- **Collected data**
# # # # #
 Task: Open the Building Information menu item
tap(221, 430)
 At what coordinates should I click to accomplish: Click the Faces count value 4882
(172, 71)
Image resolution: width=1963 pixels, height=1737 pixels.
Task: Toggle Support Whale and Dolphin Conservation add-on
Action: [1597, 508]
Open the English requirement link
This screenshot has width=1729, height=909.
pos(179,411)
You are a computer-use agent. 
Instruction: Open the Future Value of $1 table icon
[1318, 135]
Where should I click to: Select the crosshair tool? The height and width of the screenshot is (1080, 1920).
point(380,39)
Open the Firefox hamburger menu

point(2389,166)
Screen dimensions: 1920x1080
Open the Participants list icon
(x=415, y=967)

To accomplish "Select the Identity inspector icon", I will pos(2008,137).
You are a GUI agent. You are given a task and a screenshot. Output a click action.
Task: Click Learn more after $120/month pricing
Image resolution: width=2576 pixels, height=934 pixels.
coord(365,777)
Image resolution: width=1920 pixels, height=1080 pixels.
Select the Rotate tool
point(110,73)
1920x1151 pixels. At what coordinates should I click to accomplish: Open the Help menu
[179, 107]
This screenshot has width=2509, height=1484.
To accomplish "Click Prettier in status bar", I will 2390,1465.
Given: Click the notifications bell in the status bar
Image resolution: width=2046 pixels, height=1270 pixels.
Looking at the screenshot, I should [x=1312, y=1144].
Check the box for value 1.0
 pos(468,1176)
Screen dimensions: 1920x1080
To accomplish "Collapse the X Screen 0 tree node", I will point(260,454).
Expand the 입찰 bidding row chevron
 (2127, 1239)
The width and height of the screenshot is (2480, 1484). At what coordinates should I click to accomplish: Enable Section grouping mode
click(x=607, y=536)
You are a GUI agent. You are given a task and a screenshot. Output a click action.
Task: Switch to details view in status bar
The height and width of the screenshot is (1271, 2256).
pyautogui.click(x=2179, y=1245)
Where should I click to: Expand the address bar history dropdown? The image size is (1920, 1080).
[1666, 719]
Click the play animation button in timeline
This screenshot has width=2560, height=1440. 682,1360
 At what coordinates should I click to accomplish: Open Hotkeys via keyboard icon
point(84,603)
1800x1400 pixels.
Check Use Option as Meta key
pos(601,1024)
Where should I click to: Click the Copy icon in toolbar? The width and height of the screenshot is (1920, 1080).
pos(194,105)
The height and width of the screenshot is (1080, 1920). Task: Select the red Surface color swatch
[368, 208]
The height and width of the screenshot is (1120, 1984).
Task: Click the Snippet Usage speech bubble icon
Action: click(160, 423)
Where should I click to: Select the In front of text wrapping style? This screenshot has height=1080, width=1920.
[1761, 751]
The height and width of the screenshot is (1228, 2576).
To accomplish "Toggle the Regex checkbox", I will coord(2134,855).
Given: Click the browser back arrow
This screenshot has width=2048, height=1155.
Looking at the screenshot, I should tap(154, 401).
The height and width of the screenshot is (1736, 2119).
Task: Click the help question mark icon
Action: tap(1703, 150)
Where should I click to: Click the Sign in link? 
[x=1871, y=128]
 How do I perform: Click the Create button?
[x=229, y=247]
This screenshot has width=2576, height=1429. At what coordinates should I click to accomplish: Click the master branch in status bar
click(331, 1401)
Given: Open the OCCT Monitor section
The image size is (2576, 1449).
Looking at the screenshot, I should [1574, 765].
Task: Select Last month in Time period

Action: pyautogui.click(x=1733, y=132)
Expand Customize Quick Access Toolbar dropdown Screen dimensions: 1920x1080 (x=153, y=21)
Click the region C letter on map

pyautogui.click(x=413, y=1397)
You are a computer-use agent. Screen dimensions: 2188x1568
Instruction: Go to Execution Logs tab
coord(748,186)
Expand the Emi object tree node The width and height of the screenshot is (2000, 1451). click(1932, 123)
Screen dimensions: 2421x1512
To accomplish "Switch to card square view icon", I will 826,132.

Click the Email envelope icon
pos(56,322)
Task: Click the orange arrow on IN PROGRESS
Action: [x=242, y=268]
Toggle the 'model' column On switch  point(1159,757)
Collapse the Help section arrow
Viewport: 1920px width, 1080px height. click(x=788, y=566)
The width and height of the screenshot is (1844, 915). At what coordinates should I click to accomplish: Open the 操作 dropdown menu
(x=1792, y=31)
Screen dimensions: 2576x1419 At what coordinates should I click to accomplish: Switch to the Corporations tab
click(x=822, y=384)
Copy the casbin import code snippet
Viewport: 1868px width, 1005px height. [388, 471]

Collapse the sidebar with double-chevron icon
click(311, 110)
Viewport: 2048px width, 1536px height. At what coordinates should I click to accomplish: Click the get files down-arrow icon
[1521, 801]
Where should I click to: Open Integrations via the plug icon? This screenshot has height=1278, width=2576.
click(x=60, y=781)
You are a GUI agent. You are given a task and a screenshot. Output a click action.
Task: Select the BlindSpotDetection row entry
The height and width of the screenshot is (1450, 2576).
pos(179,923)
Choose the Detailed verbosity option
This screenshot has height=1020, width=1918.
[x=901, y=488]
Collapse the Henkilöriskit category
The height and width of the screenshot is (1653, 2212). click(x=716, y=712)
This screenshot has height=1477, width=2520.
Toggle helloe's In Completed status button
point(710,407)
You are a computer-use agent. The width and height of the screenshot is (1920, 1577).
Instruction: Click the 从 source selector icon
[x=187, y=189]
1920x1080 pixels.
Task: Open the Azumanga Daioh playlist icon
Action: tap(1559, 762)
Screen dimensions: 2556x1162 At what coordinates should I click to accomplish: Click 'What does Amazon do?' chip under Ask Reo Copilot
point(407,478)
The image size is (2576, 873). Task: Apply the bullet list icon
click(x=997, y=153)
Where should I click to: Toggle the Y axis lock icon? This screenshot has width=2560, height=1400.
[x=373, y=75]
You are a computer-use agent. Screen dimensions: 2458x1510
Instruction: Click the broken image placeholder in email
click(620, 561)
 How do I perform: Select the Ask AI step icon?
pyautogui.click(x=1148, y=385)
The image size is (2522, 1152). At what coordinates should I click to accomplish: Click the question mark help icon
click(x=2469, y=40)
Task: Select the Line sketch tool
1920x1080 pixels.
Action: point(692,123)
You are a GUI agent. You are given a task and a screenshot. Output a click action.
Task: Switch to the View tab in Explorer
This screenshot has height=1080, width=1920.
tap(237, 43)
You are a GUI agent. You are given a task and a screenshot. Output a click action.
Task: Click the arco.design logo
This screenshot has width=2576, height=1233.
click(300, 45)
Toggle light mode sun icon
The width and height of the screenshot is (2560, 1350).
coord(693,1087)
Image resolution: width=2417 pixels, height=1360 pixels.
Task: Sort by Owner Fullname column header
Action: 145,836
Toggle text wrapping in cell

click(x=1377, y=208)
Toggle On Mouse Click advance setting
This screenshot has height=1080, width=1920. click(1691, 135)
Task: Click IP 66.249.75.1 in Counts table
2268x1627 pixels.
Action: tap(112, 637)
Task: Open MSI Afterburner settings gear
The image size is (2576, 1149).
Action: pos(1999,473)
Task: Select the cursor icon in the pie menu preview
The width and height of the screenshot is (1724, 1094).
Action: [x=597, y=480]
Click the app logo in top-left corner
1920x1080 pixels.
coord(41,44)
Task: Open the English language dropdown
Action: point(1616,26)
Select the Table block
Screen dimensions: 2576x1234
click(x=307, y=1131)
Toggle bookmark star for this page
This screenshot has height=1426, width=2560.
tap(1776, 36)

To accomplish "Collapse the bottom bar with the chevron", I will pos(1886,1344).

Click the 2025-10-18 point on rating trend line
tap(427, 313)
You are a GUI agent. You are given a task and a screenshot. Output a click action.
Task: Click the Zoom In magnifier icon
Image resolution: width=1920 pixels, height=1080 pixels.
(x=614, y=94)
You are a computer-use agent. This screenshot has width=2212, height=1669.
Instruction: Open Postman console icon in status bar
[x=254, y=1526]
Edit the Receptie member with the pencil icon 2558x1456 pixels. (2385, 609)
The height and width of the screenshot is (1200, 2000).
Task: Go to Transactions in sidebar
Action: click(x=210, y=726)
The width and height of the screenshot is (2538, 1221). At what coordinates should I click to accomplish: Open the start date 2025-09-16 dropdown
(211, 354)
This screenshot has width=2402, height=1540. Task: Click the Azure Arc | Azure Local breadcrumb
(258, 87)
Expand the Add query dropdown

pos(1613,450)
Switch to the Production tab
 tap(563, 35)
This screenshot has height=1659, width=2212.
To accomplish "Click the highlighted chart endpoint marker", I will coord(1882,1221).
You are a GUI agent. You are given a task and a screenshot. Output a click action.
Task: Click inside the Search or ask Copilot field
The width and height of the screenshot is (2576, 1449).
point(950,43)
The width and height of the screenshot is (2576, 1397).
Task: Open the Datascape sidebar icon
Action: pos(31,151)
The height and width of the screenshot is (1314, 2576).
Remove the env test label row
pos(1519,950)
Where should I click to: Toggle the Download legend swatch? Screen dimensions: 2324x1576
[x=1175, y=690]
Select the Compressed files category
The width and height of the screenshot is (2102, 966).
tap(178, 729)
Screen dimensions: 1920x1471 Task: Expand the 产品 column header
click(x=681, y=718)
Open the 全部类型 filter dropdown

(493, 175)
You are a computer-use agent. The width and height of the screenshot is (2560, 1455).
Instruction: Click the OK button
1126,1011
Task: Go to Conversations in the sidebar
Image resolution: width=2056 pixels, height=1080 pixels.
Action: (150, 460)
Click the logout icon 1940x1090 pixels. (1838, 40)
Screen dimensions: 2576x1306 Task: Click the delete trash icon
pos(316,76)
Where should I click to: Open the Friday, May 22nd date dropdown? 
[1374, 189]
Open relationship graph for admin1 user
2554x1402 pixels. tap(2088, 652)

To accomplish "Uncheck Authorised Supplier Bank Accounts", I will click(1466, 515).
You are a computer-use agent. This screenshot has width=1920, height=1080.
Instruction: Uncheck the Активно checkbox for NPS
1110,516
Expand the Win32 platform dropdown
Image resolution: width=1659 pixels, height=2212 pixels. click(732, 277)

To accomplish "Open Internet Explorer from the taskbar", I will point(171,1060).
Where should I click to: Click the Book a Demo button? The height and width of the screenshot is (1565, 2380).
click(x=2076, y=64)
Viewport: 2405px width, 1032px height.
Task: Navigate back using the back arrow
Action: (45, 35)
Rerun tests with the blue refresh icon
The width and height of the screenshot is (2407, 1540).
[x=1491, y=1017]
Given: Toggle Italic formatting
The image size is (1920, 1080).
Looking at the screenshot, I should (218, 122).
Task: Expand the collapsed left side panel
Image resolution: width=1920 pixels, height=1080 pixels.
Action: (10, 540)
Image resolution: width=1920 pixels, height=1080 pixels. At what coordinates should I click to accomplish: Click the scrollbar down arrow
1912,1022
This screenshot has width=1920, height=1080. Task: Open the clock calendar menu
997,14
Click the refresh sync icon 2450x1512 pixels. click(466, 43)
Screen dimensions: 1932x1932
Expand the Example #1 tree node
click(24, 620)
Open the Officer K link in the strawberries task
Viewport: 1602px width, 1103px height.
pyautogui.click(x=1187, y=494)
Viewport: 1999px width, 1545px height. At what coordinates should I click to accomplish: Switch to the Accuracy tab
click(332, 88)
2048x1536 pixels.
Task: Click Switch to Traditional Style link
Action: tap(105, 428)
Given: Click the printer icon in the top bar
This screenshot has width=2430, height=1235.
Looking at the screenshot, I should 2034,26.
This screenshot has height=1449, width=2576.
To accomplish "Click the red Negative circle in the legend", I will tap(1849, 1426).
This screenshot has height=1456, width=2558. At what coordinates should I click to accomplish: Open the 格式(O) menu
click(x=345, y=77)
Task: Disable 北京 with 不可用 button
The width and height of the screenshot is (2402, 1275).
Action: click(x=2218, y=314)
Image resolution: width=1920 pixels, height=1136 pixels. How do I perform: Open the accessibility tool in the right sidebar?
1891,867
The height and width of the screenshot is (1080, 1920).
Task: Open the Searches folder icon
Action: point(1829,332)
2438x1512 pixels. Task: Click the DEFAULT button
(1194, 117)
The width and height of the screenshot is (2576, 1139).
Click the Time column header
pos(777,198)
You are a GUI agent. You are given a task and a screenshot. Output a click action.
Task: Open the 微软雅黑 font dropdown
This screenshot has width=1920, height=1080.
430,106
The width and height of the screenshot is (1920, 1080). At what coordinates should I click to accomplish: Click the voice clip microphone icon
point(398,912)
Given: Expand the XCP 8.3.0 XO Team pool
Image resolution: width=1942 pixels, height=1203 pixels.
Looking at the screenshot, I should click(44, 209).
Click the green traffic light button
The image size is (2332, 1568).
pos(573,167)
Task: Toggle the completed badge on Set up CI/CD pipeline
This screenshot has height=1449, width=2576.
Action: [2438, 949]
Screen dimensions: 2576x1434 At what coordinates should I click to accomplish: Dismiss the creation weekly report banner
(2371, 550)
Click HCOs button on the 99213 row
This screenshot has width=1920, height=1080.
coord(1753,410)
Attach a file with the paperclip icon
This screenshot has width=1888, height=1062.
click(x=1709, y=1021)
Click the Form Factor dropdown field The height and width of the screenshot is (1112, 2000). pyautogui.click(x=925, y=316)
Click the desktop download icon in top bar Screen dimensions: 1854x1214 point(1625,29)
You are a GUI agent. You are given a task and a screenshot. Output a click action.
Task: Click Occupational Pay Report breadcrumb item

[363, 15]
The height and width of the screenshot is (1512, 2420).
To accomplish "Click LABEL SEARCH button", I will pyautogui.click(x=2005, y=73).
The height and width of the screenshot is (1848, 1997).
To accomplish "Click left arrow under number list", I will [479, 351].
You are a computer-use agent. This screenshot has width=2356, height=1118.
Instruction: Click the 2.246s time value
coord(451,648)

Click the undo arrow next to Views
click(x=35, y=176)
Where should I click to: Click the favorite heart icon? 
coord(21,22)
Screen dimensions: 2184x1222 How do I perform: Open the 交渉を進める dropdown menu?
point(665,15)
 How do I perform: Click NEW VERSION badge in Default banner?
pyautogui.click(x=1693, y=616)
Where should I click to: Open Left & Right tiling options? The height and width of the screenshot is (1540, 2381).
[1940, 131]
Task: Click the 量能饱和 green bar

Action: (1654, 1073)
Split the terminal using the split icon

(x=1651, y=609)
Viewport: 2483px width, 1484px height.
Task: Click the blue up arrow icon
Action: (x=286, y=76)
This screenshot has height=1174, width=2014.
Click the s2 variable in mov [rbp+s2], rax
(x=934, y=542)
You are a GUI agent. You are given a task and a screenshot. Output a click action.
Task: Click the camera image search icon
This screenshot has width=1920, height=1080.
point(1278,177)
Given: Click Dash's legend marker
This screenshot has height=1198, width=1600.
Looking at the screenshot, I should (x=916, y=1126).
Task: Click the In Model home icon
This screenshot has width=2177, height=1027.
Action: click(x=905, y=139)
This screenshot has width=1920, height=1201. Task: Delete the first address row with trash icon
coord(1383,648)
# # # # #
- **Your instructions**
With "Explorer" as the search string, filter the records and return each line that has it.

- **Exercise result**
Task: Switch to the View tab in Explorer
To accomplish "Open Internet Explorer from the taskbar", I will point(171,1060).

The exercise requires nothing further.